[Start of section]
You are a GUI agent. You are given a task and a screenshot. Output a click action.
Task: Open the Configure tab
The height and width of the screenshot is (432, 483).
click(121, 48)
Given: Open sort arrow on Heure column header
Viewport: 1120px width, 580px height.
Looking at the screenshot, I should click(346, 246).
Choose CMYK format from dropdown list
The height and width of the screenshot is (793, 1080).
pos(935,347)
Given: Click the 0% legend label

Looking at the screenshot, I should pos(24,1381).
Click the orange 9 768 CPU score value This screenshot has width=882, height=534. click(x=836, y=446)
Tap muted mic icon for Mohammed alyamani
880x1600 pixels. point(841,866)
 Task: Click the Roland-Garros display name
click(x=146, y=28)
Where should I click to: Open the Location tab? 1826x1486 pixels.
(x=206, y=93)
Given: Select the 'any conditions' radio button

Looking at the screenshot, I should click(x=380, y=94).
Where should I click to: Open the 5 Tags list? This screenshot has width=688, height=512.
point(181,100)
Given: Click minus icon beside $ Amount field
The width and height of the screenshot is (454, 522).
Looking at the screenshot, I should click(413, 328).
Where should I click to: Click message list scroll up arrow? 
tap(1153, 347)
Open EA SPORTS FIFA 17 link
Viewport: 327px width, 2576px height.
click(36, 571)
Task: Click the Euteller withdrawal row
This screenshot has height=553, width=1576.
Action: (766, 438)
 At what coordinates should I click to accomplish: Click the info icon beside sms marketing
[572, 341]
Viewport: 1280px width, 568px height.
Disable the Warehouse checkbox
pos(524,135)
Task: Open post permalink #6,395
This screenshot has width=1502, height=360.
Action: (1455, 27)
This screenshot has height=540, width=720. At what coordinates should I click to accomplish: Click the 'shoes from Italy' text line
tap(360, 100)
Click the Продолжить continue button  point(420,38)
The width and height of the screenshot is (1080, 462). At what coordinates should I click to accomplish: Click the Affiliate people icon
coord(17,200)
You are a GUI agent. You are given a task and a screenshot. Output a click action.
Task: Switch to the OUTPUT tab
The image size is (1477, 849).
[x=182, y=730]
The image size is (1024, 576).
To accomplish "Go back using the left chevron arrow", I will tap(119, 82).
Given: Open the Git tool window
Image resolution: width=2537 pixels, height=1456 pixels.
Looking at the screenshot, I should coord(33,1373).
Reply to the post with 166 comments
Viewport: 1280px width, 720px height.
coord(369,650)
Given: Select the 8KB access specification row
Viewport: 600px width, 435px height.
[End of section]
» What you have to do: Copy out, word for word, the part of the entries above that begins at the line with "Where should I click to: Open the 5" and ends at the line with "Click the Продолжить", including both.

» Solved exercise:
Where should I click to: Open the 5 Tags list? This screenshot has width=688, height=512.
point(181,100)
Given: Click minus icon beside $ Amount field
The width and height of the screenshot is (454, 522).
Looking at the screenshot, I should click(413, 328).
Where should I click to: Click message list scroll up arrow? 
tap(1153, 347)
Open EA SPORTS FIFA 17 link
Viewport: 327px width, 2576px height.
click(36, 571)
Task: Click the Euteller withdrawal row
This screenshot has height=553, width=1576.
Action: (766, 438)
 At what coordinates should I click to accomplish: Click the info icon beside sms marketing
[572, 341]
Viewport: 1280px width, 568px height.
Disable the Warehouse checkbox
pos(524,135)
Task: Open post permalink #6,395
This screenshot has width=1502, height=360.
Action: (1455, 27)
This screenshot has height=540, width=720. At what coordinates should I click to accomplish: Click the 'shoes from Italy' text line
tap(360, 100)
Click the Продолжить continue button  point(420,38)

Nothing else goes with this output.